Exhibits attached to the complaint become part of the complaint. Coghlan v. Beck, 2013 IL App
(1st) 120891, ¶ 24. If there is a conflict between the exhibits and the facts alleged in the
complaint, the exhibits control. Id.
¶ 38 To state a case for defamation, a plaintiff must allege facts showing defendant (1) made a
false statement about the plaintiff, (2) made an unprivileged publication of that statement to a
third party, and (3) the publication caused damages. Green v. Rogers, 234 Ill. 2d 478, 491
(2009). Only statements of fact are actionable in a defamation action; opinions are not. Coghlan,
2013 IL App (1st) 120891, ¶ 40.
¶ 39 Initially, the parties disagree as to whether the complaint alleges defamation per se or per
quod. A statement is defamatory per quod if it causes reputational injury but does not fall within
any of the categories of defamation per se. Bryson v. News America Publications, Inc., 174 Ill.
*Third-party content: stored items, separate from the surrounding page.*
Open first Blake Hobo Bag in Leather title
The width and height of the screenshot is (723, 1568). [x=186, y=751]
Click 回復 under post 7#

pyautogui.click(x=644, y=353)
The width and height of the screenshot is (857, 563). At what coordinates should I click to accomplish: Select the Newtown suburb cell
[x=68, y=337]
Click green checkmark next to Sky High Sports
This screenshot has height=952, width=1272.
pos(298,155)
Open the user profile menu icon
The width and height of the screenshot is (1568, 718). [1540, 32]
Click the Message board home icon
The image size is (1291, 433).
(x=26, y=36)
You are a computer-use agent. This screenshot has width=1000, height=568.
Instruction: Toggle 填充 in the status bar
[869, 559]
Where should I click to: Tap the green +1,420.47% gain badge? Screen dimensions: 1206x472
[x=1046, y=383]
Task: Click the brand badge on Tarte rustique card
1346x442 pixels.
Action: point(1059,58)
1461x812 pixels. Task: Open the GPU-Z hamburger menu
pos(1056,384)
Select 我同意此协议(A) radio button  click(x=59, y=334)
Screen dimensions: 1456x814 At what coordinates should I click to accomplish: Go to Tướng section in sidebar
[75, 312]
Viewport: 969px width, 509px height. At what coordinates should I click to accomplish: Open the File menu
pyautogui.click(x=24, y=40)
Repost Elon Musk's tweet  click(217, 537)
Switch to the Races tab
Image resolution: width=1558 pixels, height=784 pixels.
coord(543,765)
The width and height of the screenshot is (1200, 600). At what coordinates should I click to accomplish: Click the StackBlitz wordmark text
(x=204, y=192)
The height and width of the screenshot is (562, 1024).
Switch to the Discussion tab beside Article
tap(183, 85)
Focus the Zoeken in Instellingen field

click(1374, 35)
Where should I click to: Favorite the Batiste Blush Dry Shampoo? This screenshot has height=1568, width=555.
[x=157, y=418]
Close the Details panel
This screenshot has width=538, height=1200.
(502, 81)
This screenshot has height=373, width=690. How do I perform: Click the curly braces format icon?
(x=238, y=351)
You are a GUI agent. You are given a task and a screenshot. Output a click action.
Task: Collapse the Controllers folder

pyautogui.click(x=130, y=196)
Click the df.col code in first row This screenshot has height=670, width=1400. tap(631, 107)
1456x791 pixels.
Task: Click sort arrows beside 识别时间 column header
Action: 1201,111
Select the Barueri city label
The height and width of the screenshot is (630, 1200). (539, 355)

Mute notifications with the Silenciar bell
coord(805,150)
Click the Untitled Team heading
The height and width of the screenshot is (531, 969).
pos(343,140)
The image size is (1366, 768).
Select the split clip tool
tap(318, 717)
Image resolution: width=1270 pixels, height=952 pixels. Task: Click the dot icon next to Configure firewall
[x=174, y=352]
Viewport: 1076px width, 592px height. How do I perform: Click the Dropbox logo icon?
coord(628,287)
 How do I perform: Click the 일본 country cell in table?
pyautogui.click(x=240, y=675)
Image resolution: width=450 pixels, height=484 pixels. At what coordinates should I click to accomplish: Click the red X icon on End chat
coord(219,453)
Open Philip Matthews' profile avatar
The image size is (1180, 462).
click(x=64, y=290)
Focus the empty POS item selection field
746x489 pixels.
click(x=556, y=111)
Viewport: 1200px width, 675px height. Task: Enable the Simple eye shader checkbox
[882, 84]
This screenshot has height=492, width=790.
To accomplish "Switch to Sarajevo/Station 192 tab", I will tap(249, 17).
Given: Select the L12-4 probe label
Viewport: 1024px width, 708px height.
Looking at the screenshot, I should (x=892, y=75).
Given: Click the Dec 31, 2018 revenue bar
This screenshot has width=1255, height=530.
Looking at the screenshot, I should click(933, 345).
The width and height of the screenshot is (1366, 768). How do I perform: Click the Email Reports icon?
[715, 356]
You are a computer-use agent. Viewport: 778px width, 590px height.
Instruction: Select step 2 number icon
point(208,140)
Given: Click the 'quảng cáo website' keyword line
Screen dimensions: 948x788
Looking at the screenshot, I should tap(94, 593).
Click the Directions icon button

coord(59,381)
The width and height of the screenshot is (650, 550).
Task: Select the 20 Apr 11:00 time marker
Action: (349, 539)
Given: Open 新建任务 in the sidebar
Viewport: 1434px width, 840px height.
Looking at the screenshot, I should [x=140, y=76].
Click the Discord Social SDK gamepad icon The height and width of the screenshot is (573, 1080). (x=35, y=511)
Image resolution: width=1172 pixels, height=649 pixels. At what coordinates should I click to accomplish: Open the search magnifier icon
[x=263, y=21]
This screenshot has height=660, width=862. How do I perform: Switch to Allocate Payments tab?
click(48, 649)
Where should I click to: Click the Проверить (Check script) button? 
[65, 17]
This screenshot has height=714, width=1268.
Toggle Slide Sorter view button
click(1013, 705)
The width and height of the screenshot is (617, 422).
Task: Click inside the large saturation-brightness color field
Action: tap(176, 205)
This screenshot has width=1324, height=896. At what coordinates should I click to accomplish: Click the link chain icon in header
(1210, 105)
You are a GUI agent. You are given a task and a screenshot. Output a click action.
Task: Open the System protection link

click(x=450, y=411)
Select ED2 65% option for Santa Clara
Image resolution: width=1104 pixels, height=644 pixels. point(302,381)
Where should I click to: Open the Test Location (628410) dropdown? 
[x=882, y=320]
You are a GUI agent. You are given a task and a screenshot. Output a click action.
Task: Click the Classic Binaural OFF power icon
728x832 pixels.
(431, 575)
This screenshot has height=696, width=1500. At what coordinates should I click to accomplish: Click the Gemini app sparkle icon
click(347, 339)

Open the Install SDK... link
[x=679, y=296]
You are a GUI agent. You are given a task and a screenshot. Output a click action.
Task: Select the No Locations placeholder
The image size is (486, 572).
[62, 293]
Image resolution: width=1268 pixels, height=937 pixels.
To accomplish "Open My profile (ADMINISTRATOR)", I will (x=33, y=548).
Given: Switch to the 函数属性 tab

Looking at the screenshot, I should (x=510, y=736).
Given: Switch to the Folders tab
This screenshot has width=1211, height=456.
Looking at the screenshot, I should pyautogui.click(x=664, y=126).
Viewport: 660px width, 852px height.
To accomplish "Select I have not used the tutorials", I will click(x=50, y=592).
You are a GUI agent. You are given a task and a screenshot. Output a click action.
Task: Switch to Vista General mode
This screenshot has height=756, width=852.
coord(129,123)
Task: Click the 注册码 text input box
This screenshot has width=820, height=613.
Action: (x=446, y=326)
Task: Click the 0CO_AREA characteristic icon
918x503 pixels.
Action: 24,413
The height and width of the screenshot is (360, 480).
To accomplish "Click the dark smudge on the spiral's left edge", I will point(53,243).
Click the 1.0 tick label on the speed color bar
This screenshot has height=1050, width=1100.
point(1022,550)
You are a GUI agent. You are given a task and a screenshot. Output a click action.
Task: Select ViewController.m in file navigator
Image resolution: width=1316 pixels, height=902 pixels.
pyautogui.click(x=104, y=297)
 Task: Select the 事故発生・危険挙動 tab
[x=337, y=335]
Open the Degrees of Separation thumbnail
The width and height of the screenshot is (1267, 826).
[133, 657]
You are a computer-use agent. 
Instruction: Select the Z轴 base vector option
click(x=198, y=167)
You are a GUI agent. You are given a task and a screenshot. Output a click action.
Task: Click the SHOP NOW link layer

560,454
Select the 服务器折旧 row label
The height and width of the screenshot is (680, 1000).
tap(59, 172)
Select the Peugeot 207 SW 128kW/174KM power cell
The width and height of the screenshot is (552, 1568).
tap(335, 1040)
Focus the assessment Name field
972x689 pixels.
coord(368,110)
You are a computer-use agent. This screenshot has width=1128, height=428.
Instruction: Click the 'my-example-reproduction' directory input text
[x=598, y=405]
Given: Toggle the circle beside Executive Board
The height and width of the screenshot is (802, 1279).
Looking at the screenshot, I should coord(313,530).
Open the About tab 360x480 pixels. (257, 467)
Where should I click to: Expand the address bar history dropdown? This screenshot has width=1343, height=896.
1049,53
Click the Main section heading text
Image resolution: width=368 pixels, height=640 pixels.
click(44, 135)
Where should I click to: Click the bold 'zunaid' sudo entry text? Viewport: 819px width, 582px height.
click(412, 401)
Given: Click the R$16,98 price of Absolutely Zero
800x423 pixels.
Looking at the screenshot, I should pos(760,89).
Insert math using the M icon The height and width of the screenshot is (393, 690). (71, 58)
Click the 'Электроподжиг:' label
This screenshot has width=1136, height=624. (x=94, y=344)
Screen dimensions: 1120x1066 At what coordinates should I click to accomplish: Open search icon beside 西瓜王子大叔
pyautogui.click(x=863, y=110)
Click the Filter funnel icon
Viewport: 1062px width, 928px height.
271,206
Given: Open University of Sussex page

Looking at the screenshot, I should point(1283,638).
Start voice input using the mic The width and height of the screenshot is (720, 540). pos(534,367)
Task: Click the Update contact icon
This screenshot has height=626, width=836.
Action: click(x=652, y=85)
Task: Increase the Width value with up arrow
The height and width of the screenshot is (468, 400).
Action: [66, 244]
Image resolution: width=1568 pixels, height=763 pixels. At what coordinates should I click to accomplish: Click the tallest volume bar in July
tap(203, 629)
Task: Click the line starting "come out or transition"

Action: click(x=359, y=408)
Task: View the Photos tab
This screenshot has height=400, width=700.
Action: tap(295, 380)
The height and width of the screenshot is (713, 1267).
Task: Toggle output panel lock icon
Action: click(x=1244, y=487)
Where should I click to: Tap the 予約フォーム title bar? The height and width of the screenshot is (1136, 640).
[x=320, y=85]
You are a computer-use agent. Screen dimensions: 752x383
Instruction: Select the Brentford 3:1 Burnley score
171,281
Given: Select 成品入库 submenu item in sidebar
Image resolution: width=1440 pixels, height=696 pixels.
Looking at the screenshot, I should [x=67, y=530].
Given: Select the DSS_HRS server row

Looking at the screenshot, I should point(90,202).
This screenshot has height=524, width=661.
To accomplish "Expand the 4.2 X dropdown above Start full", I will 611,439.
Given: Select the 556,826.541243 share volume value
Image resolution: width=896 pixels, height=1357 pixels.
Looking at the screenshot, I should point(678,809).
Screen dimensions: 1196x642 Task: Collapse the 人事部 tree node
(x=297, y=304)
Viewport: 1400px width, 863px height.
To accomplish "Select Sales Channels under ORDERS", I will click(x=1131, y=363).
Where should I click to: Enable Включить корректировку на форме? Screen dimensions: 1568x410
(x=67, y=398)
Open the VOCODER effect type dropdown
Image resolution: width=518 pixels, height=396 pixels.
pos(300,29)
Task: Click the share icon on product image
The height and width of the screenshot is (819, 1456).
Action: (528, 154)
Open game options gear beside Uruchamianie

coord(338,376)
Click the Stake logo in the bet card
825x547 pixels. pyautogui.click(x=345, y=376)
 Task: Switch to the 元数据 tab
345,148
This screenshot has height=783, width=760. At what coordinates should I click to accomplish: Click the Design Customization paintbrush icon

2d 77, 103 (1996). A statement is defamatory per se if it indicates that the plaintiff (1) has
committed a crime, (2) is infected with a loathsome communicable disease, (3) is unable to
perform or lacks integrity in performing her employment duties, (4) lacks ability or otherwise
prejudices that person in her profession, or (5) has engaged in adultery or fornication. Green, 234
Ill. 2d at 491-92. Statements that fall into one of these categories are considered “so obviously
and materially harmful to the plaintiff” that damages are presumed. Bryson, 174 Ill. 2d at 87.
Because damages are presumed, “a defamation per se claim must be pled with a heightened level
of precision and particularity.” Green, 234 Ill. 2d at 495.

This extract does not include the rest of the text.